Facebook is currently testing carousel ads inside Messenger, ads that share some similarities with its news feed counterpart. Like news feed carousel ads, carousel ads inside messenger allow users to swipe through cards that display the ad’s product or services. Unlike its news feed version, however, the Messenger version contains cards from different advertisers rather than several products from the same advertiser. Facebook plans to feature five different advertisers on the carousel ad.
The ads will appear below the fold which is underneath the bar that features your Favorites, or contacts whom you message the most.

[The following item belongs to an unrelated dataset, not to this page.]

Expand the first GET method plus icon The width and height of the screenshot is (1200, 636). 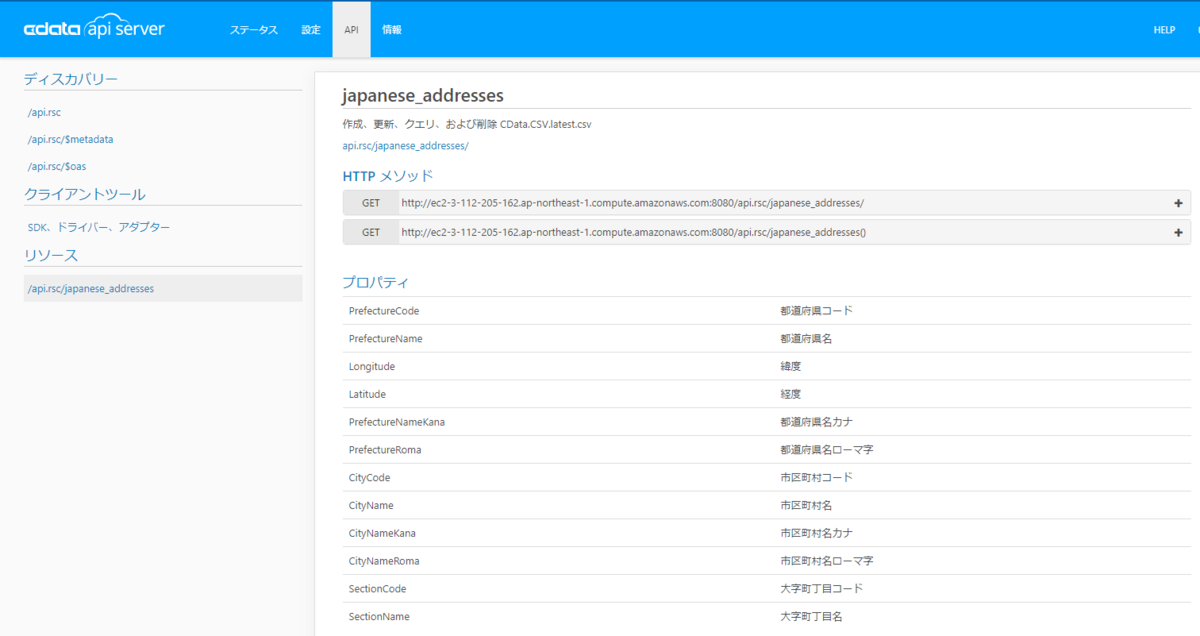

Targeting for Messenger Carousel ads work similarly to Facebook’s ad targeting: ads target audiences according to the targeting options the advertiser chose. The targeting options include:
- Demographics-age, gender, interest, and language, among many others.
- Connections-individuals who liked a brand’s Facebook page or app and friends of those high-interest individuals.

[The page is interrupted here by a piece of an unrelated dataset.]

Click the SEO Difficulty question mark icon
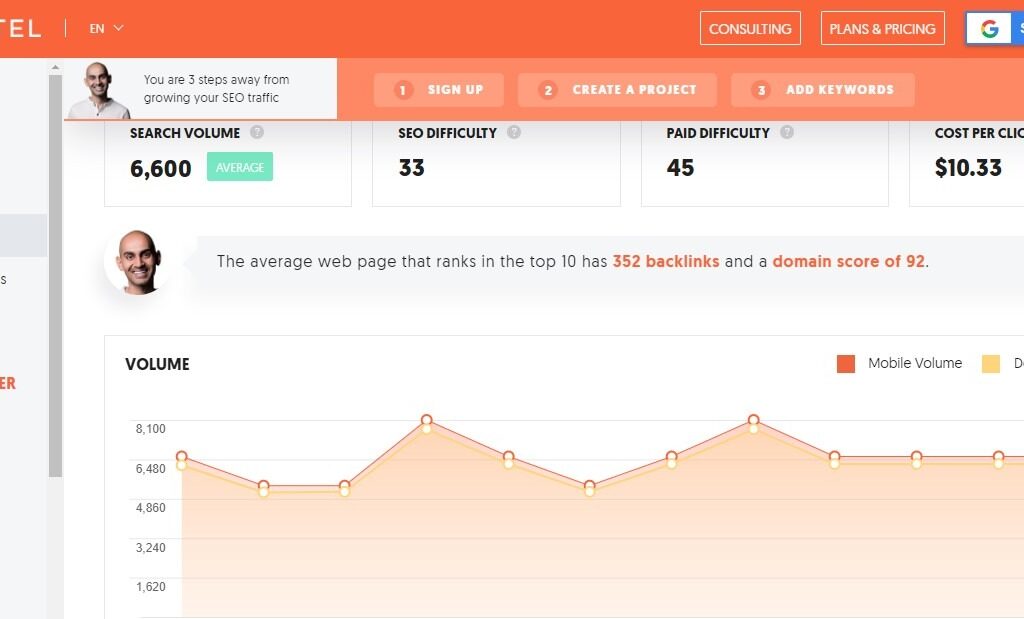 tap(513, 132)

- Interest-individuals who are interested in a brand or who are likely to be interested in a brand; movies, music, sports, games, and shopping, among many others.
- Custom Audiences-existing customers who are also Facebook users by uploading a customer contact list.

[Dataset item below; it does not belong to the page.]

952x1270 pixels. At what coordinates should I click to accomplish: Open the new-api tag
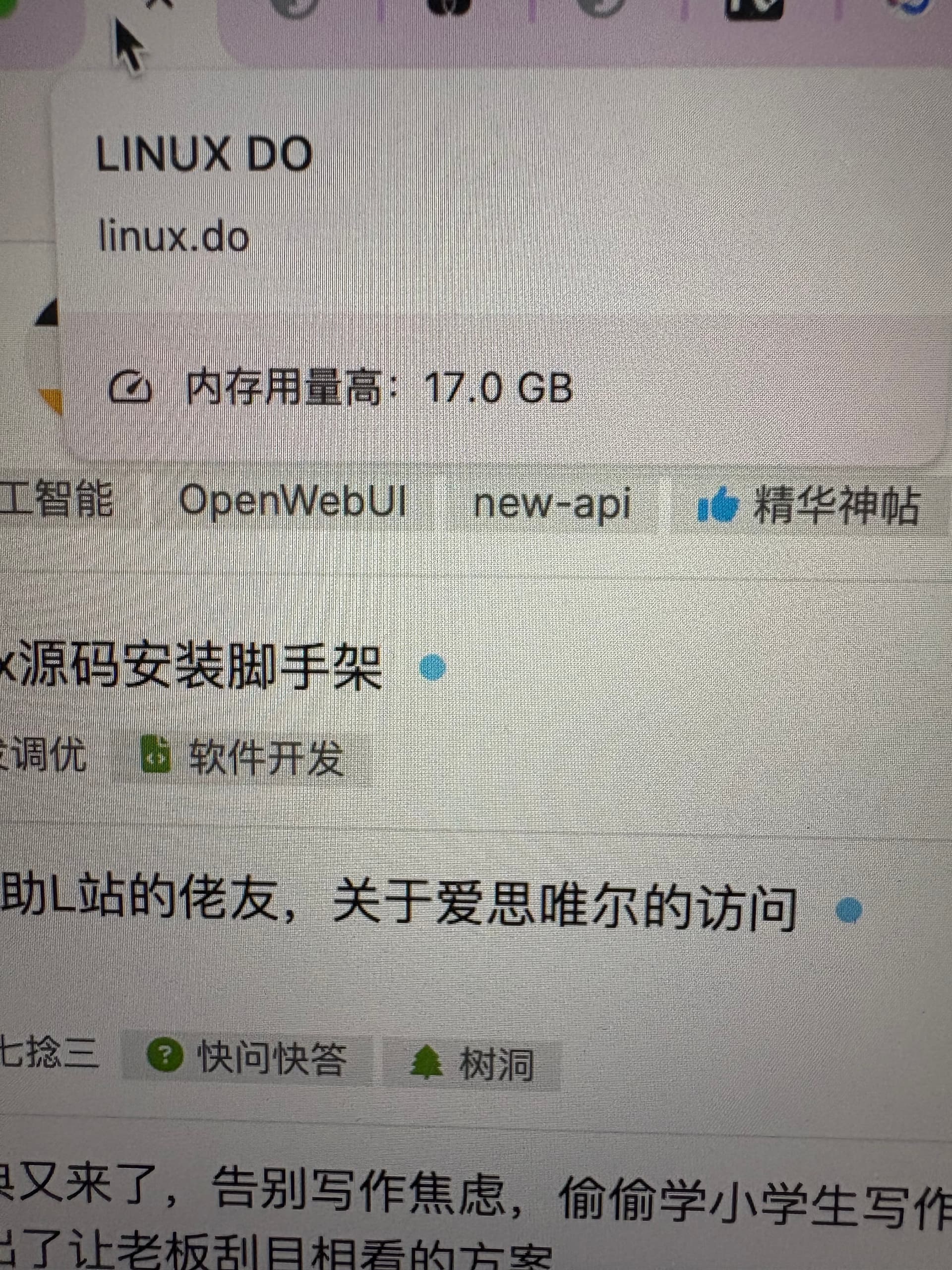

- Behaviors-automotive, purchase, mobile, or financial behaviors, among many others.
Thus, Messenger Carousel ads will not target audiences based on information included in their private messages.
Currently, Facebook’s ads in Messenger are only available to a small number of users in Australia and Thailand.
The risky move of bringing ads to Messenger started because Facebook is running out of places to show users ads in News Feed. This means the ads bidding process will be more competitive for advertisers. Including ads in Messenger will give more advertisers an opportunity to advertise on the social media giant’s platform.
However, Facebook is uneasy about this move as Messenger is usually a private, sacred place, free from the reaches of Facebook ads. Placing ads in Messenger could be viewed by users as invasive. For this reason, Facebook approaches this new test tentatively.
“We are going to try on a very small scale and see how people react,” said Stan Chudnovsky, head of product for Messenger, to Recode.
Chudnovsky also remarked that testing ads on Messenger is a great way to discover whether this move succeeds or not. After all, the idea of ads in News Feed, and in Instagram’s feed, also felt weird when Facebook first started testing them. Now look at how popular and successful these ads are.
“Originally, people were also not very big believers in ads in News Feed because that felt very private, too,” he said. “But the playbook that we had is the same. We are worried about [that], but we are also testing things even when we are worried about them.”
Currently, Facebook does not plan to expand the test to more countries.
“We run long-term tests. It’s not going to be expanding anywhere for a long time,” Chudnovsky said.
If these Messenger ads do take off, they likely won’t roll out for several months.